(Material provided begins)

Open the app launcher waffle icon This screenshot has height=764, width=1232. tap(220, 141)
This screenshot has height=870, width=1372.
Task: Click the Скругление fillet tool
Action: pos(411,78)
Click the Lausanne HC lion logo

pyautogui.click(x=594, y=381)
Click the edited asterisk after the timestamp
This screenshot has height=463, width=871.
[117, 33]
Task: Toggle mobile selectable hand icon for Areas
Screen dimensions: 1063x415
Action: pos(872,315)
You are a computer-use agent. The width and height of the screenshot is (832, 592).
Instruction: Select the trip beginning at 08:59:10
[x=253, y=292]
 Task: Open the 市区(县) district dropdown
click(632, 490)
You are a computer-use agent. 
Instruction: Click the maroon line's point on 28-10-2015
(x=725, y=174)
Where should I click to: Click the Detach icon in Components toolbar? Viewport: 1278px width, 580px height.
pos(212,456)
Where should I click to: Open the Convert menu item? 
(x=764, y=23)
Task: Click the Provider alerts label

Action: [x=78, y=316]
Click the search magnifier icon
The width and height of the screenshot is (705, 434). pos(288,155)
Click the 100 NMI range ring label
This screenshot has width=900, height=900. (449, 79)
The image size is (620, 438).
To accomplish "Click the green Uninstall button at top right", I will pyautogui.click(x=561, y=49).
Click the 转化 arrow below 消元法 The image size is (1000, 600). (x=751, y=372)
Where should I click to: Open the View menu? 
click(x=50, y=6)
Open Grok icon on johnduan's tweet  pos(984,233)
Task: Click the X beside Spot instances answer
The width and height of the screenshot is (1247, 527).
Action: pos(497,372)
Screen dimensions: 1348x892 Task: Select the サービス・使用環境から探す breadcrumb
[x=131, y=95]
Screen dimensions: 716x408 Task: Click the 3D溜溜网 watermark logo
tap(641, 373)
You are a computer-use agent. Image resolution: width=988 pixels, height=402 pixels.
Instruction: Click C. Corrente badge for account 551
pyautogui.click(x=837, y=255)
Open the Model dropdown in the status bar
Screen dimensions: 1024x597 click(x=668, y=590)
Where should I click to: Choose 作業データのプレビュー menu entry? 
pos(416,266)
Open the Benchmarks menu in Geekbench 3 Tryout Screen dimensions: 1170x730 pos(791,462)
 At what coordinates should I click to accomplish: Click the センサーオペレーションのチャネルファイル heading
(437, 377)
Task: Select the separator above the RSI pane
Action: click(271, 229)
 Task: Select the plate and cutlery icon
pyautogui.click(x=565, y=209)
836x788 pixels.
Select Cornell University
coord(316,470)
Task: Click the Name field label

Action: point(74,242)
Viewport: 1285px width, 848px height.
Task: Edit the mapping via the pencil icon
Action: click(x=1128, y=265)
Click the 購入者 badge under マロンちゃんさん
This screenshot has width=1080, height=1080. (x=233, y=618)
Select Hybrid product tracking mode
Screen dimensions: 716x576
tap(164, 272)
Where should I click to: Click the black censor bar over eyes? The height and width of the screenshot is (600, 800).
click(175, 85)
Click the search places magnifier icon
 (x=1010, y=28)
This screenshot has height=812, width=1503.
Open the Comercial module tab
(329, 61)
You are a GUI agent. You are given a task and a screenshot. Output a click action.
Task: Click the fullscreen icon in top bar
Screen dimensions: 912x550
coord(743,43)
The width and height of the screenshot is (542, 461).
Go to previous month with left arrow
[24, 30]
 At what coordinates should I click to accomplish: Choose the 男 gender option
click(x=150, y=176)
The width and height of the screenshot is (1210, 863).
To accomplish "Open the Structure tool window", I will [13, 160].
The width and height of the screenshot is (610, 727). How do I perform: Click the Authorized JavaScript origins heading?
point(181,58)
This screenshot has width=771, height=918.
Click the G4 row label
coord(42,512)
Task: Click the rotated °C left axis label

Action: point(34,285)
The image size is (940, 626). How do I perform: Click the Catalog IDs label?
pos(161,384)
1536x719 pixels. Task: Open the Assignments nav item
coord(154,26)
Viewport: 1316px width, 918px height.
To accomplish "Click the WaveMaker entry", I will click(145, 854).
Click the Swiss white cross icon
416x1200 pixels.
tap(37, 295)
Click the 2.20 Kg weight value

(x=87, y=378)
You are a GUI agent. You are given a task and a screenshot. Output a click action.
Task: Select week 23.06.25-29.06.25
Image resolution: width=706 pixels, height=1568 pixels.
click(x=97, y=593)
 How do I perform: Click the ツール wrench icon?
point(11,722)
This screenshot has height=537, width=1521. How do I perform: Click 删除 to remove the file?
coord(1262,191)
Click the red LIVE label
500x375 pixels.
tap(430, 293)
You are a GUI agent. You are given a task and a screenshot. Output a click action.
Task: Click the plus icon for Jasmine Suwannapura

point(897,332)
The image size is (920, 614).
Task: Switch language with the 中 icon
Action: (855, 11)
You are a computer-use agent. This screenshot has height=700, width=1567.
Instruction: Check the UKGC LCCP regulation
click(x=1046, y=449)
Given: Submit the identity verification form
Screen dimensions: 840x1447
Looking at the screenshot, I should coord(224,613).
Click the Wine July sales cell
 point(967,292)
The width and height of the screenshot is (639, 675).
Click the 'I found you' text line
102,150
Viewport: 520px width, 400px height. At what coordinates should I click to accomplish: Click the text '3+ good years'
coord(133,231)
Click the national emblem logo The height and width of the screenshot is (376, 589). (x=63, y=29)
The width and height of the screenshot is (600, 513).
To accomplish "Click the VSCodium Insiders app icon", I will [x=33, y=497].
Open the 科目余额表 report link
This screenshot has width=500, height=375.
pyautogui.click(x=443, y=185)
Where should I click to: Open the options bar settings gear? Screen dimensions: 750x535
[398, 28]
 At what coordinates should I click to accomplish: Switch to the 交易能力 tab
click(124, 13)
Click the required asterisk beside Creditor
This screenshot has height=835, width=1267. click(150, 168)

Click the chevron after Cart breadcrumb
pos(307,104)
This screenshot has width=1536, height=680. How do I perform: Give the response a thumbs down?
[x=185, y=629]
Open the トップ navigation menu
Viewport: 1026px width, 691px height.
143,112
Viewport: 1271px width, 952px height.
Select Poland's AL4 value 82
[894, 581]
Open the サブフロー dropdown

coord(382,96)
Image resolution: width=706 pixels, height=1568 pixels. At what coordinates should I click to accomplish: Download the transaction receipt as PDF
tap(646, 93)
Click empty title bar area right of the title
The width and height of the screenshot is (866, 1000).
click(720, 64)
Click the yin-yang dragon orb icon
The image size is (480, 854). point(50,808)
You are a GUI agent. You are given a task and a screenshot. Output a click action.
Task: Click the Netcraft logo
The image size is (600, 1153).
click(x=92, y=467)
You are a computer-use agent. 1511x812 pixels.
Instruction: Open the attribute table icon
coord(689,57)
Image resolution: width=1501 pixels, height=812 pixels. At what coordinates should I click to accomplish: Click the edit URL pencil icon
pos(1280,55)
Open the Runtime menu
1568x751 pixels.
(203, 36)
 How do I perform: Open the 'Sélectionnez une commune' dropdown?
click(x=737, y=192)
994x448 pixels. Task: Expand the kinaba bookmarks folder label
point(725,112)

(Material provided ends)

◆ **To do**
Scan the material above for the string "computer". Return each line where it occurs.

◆ **Result of the exercise**
You are a computer-use agent. The width and height of the screenshot is (832, 592).
You are a computer-use agent. 
You are a computer-use agent. Image resolution: width=988 pixels, height=402 pixels.
You are a computer-use agent. This screenshot has height=700, width=1567.
You are a computer-use agent. 1511x812 pixels.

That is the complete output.